ケルゼンに関する文章の「ケルゼンの純粋法学から得られるもの」から「くの批判も寄せられています。」までを、「純粋法学」を「純粋法理論」に置き換えて書き直してください。

● ページ抜粋:
════════════════════

## ケルゼンの自然法論と法実証主義から得られるもの
ケルゼンによる自然法論批判から得られるもの
ケルゼンは、自然法論を体系的に批判することで知られています。彼の批判は、自然法論者が犯しがちな論理的誤謬や、自然法論が孕む政治的な危険性を明らかにしています。
ケルゼンは、自然法論者が「である」ことから「 ought to be」を導き出す自然主義的誤謬を犯していると批判しました。自然の秩序や人間の性質から、規範や価値を直接的に導き出すことはできないというのが、彼の主張です。
また、ケルゼンは、自然法という曖昧な概念が、権力者によって恣意的に解釈され、政治的な抑圧や不正義の正当化に利用される危険性を指摘しています。歴史を通して、様々な思想やイデオロギーが「自然法」の名の下に主張されてきたことを考えると、ケルゼンのこの指摘は重要な意味を持ちます。
ケルゼンの純粋法学から得られるもの
ケルゼンは、「純粋法学」と呼ばれる独自の法理論を展開しました。彼は、法を他の社会現象と区別し、法それ自体を純粋に認識することを目指しました。これは、法の自律性を強調し、法学を政治や道徳、社会学といった他の学問領域から独立させようとする試みでした。
ケルゼンは、法を「規範の体系」と捉え、その階層構造を明らかにしようとしました。彼が提唱する「 Stufenbau 」と呼ばれる法階層理論は、上位の規範が下位の規範の妥当性の根拠を与えるというものであり、最終的には「Grundnorm(基本規範)」に行き着くとしました。
この純粋法学は、法を客観的に理解するための枠組みを提供する一方で、その形式主義的な性格や現実社会への適用可能性について、多くの批判も寄せられています。

════════════════════

[データ抜粋]

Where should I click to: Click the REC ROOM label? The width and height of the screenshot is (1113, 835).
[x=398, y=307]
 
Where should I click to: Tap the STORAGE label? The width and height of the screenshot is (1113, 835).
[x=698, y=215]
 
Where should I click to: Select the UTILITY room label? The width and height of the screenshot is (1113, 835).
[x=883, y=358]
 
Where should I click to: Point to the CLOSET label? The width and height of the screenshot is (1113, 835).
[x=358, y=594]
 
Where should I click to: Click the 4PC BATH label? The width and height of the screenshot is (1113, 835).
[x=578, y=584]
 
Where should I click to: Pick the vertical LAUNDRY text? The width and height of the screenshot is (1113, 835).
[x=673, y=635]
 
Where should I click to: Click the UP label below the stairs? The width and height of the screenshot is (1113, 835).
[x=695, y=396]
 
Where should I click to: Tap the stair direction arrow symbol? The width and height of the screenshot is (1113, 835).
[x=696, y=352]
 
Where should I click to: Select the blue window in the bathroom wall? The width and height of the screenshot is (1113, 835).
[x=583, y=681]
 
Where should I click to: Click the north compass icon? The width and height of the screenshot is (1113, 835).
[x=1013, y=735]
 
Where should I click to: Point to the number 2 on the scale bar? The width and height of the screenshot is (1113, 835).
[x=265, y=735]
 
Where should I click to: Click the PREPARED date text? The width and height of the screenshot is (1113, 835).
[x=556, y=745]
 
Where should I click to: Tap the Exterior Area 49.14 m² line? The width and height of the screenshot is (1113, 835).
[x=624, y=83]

════════════════════

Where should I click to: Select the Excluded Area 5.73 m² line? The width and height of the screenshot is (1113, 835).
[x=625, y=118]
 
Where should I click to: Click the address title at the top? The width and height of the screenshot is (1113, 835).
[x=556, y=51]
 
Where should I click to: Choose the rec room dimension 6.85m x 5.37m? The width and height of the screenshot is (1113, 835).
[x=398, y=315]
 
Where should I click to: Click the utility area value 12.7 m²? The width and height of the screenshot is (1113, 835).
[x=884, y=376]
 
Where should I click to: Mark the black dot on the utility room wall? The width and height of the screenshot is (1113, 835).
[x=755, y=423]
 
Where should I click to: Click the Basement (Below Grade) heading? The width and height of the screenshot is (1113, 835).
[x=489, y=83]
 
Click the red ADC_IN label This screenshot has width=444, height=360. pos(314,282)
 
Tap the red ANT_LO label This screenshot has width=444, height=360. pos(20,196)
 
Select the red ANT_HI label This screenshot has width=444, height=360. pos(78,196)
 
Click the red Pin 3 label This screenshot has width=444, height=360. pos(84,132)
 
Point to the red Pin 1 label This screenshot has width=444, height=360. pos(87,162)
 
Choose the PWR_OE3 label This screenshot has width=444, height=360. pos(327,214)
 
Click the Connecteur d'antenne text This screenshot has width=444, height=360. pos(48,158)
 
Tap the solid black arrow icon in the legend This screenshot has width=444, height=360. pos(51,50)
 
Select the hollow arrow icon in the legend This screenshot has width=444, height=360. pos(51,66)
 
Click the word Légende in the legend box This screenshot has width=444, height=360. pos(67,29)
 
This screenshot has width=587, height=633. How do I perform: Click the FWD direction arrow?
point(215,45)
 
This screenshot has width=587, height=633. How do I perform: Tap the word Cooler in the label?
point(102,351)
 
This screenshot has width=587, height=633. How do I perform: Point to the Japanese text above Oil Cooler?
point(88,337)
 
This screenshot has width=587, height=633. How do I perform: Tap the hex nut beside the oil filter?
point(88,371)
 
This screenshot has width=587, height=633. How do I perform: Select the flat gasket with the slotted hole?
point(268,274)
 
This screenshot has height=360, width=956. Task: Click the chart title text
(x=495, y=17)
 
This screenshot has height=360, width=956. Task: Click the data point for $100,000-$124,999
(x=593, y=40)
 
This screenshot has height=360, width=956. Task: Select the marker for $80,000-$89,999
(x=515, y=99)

════════════════════

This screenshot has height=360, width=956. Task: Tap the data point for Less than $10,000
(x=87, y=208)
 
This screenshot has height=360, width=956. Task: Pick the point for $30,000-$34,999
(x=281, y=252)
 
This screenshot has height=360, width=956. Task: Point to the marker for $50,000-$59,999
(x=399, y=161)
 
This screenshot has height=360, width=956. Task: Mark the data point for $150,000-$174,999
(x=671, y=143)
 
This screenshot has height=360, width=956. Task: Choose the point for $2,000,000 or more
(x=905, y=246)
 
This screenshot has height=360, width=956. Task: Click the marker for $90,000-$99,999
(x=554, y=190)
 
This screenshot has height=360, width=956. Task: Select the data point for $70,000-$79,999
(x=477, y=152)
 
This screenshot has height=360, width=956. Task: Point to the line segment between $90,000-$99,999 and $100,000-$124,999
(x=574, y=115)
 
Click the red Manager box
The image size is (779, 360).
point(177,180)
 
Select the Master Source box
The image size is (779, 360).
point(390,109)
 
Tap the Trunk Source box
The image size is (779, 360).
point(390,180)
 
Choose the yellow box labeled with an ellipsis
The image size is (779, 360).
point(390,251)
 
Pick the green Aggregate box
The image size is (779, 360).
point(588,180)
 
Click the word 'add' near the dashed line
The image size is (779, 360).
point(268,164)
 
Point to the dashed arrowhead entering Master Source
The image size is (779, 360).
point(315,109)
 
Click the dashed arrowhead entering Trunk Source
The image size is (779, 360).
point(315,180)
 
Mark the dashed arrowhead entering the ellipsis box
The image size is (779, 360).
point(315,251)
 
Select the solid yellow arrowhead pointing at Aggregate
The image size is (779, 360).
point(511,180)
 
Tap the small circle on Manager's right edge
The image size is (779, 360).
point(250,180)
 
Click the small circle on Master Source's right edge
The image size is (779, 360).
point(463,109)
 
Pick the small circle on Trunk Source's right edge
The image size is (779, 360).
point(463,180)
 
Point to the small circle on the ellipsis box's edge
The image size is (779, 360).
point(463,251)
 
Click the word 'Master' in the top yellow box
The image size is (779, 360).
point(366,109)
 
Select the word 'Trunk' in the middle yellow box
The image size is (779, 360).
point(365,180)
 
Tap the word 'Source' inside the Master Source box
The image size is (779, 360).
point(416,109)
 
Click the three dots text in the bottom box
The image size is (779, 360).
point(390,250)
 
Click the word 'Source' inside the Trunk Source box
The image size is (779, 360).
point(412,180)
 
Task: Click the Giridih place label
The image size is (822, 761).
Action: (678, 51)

════════════════════

● 解答例:
ケルゼンの純粋法理論から得られるもの
ケルゼンは、「純粋法理論」と呼ばれる独自の法理論を展開しました。彼は、法を他の社会現象と区別し、法それ自体を純粋に認識することを目指しました。これは、法の自律性を強調し、法学を政治や道徳、社会学といった他の学問領域から独立させようとする試みでした。
ケルゼンは、法を「規範の体系」と捉え、その階層構造を明らかにしようとしました。彼が提唱する「 Stufenbau 」と呼ばれる法階層理論は、上位の規範が下位の規範の妥当性の根拠を与えるというものであり、最終的には「Grundnorm(基本規範)」に行き着くとしました。
この純粋法理論は、法を客観的に理解するための枠組みを提供する一方で、その形式主義的な性格や現実社会への適用可能性について、多くの批判も寄せられています。